Please read this page from the main YASEP interface

Assembly language template text

The assembly language of the YASEP

Introduction

This page describes the YASEP's JavaScript assembler (the code that translates the textual instructions into binary code) and the language conventions (syntax) used when writing software for the YASEP. These informations are specific to the yasep.org tools and third-party tools (such as defora's) might differ significantly, check their respective documentations carefuly. For informations about specific instructions, see the opcode map.

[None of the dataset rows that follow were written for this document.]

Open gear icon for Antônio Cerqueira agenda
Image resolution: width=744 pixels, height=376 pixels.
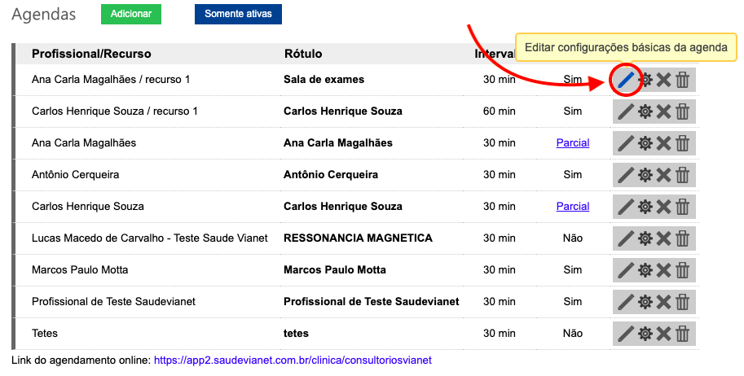[645, 175]
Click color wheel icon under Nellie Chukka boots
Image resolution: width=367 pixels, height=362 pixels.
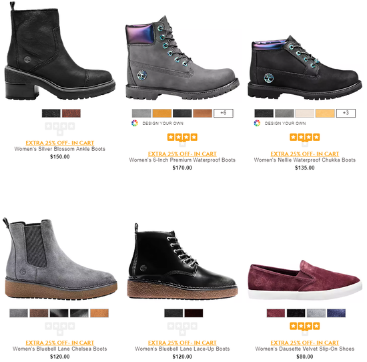click(257, 123)
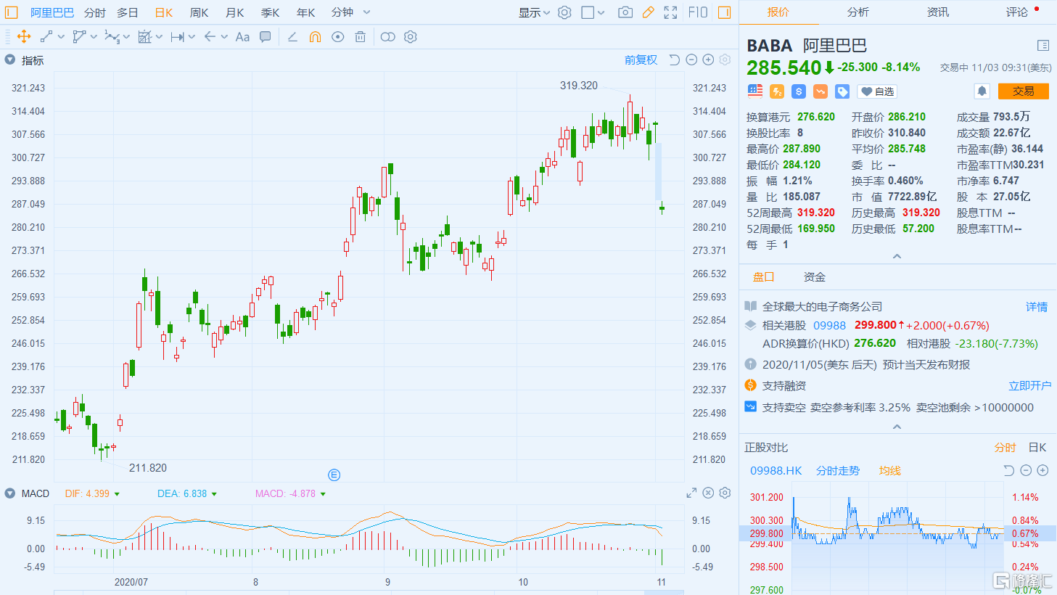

This page covers the following points :

The Instruction-Level Assembler
How to write numbers
The pseudo-instructions (like DB, DW or YASEP)
The reserved keywords
The instruction aliases
The flags
The default values
The high level assembler

Architecture

The YASEP's assembler is split into two layers :

The line-by-line, or instruction-level assembler is a stateless routine that assembles one instruction at a time. Its interface can be accessed through the corresponding menu or when you click on instructions that look like this: add d2, r3. It is not very sophisticated but very useful in countless places.
The high-level assembler takes a whole file, plits it into single lines then feeds them to the above routine. It doesn't deal with the instructions directly but assembles the results, manages the symbol tables, evaluates/computes values, create the binaries, handles preprocessing...

Anatomy of an instruction

An instruction is the basic unit of software, like an atom.
* For the YASEP, it is a 16-bit or 32-bit word that contains several fields that describe what to do with what.
* For the assembler, an instruction is a line containing all these informations in readable, symbolic form.

An instruction typically contains

An opcode (short of operation code) that describes what operation to perform (add, subtract, copy...),
One immediate value, a signed number (4, 6, 16 or 20 bits) included by the software,
One or two register operand(s), these are data already stored inside the processor,
One destination register, that tells where to write the result of the current instruction,
One eventual condition code that describes under which condition to abort the instruction.

The binary structure of the instruction is explained there.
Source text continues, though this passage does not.